The Retrieved Clinical Specimens
The majority of the ultra-high molecular weight polyethylene convex (caudal) components demonstrated wear, defined as areas in which an absence of machine marks was evident (Fig. 7). Severe gouging marks associated with explantation were observed on several components and were confined to the anterior region. Fracture did not occur in any of the specimens, and third-body particulate was found embedded in five of the twenty-five retrievals. Separation of the ultra-high molecular weight polyethylene from the metal backing in one of the twenty-five specimens and damage to the locking mechanism in one of the twenty-five specimens were noted; however, whether these occurred in vivo or during removal cannot be clearly determined.
The PCM cervical disc replacement demonstrated a lower volumetric wear rate per million cycles than that reported for contemporary hip and knee arthroplasty designs in the simulator study.
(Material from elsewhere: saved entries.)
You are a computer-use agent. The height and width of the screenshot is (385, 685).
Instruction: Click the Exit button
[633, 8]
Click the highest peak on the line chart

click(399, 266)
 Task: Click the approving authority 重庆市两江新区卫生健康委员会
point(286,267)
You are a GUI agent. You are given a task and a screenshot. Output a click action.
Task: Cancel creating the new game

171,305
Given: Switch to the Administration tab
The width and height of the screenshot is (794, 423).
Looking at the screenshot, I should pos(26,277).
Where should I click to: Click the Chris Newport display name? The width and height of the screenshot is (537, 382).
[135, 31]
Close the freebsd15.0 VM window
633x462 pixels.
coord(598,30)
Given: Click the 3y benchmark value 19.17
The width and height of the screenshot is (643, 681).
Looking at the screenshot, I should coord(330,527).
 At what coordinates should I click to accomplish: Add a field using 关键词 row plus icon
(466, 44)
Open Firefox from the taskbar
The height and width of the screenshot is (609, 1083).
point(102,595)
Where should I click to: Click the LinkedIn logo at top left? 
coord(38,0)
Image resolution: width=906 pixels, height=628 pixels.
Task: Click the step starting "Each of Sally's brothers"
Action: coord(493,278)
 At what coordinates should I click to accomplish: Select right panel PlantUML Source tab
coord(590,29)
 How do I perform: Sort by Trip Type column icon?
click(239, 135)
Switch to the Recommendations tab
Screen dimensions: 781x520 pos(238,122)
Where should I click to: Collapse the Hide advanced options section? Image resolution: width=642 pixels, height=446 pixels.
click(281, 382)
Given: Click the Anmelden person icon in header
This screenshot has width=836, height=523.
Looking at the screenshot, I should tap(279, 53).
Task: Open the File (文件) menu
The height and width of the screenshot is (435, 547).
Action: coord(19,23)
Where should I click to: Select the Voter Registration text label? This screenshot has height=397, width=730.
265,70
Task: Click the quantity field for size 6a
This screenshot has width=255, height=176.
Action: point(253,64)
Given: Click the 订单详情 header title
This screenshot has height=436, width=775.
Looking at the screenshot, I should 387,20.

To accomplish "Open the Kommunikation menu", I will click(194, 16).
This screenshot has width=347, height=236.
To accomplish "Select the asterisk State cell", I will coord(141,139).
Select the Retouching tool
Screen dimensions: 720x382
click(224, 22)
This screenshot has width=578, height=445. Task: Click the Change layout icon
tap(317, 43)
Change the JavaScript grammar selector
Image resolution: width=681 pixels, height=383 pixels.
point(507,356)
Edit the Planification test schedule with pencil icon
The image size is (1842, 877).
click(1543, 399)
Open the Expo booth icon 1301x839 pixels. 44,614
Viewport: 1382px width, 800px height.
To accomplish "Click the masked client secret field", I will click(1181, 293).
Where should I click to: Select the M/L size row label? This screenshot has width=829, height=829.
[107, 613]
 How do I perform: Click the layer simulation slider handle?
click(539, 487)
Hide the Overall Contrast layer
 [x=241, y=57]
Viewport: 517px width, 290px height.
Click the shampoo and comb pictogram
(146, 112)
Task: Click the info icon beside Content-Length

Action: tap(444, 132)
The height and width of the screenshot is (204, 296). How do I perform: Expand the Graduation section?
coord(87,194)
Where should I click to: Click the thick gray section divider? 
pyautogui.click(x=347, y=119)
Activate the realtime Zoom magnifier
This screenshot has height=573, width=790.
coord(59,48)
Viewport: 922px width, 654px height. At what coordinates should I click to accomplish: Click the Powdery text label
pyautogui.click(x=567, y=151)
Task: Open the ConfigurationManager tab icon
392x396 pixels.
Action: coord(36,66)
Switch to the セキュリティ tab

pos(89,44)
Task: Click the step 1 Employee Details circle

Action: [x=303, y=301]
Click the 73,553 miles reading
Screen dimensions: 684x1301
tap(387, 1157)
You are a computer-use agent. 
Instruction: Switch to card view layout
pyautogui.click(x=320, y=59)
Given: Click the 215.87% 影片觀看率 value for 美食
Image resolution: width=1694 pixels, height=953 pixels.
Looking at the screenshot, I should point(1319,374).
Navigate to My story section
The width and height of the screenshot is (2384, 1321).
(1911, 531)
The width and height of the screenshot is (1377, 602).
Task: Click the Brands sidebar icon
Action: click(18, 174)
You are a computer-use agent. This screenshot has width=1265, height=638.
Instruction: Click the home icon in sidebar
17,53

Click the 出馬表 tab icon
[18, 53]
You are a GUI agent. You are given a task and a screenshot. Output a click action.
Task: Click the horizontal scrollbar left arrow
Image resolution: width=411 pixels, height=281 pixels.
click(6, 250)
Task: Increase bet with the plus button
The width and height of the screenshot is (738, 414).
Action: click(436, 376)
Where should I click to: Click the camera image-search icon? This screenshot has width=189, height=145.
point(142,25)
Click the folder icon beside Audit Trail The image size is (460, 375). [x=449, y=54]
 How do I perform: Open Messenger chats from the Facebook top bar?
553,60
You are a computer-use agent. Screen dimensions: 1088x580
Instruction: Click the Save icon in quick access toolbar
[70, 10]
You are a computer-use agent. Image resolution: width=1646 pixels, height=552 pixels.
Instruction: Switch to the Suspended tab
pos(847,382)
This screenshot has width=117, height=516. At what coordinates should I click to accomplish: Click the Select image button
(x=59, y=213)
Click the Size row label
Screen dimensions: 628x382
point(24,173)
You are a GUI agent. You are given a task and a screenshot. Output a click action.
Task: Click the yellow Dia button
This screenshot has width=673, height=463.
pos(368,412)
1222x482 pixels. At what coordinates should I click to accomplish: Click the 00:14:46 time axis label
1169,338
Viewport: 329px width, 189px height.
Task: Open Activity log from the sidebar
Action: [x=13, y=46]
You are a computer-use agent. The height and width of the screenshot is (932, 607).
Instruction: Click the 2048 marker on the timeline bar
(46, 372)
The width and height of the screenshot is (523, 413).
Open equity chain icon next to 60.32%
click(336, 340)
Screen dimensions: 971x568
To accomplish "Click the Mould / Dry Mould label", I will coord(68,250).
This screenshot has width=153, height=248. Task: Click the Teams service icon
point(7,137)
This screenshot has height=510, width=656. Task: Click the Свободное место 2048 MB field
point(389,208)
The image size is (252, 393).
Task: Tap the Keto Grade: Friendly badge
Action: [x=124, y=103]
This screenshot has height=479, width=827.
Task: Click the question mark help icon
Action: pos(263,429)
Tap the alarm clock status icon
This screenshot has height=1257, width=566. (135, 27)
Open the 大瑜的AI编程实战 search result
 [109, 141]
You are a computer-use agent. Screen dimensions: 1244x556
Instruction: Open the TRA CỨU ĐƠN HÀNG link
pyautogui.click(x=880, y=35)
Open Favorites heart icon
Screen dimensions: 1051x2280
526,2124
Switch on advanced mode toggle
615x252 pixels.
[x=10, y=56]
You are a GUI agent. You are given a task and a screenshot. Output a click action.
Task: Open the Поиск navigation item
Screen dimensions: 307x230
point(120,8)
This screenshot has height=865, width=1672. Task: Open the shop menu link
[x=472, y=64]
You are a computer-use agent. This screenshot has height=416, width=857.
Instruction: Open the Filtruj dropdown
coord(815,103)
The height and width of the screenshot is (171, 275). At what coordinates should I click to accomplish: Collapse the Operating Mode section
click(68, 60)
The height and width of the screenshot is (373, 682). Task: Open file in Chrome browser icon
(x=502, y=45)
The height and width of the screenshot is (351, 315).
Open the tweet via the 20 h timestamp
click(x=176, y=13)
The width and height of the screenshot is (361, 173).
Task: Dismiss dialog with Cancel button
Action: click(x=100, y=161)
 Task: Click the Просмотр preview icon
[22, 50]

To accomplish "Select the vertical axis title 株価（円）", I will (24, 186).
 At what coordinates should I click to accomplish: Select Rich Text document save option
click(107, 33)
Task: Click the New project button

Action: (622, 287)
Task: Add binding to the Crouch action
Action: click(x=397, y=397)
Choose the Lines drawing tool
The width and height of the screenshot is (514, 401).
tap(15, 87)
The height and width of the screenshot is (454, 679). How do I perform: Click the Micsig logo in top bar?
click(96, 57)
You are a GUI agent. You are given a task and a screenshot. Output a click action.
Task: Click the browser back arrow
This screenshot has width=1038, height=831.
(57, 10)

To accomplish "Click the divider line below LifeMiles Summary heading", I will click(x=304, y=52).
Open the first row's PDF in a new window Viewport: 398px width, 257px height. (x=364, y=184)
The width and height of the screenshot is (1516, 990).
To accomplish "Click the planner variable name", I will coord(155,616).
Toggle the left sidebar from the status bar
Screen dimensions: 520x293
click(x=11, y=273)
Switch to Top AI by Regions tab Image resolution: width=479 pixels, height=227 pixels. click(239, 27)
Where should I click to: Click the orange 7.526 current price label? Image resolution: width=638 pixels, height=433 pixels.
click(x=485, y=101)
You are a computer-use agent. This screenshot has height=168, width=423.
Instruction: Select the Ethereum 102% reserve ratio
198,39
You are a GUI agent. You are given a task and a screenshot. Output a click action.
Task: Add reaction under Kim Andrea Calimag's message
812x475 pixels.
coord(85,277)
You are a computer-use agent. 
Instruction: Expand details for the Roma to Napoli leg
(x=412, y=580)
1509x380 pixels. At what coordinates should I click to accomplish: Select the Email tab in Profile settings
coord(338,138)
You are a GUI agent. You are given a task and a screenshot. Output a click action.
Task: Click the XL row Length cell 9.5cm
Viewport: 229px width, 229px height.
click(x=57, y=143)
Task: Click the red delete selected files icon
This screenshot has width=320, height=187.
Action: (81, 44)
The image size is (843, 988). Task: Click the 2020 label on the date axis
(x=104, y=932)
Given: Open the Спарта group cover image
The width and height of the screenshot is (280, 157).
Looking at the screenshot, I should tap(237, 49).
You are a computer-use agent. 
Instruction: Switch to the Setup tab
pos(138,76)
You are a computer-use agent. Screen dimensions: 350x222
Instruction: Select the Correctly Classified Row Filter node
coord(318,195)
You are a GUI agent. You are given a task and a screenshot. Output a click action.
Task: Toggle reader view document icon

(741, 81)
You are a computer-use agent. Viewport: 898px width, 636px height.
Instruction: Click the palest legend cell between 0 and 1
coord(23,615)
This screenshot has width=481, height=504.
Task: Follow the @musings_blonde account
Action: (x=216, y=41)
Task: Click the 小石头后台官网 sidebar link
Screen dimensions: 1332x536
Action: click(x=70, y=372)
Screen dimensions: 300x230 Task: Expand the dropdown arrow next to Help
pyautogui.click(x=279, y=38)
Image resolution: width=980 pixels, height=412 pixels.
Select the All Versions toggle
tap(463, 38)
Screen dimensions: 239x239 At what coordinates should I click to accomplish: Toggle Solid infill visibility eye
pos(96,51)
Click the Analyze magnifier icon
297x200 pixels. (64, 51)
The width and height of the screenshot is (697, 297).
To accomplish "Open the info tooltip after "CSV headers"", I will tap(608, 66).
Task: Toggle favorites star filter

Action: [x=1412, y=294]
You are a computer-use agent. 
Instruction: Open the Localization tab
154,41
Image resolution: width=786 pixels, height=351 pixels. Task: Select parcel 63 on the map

The components exhibited functional durability that would suggest success in long-term in vivo use. Similar wear patterns, particular to the removal of machine marks on the ultra-high molecular weight polyethylene convex (caudal) component, were noted in the majority of retrievals. Several damage modes were observed on the retrieved components that were not captured in the simulator study. Future studies are needed to correlate individual surgical factors, with the goal being to identify the cause of these wear changes.
These laboratory simulator evaluations assist us in understanding how material wear characteristics affect the anticipated performance of cervical and lumbar spinal disc replacements. These evaluations should be required in all future designs (both articulating and elastomeric) to ensure their functional and mechanical integrity.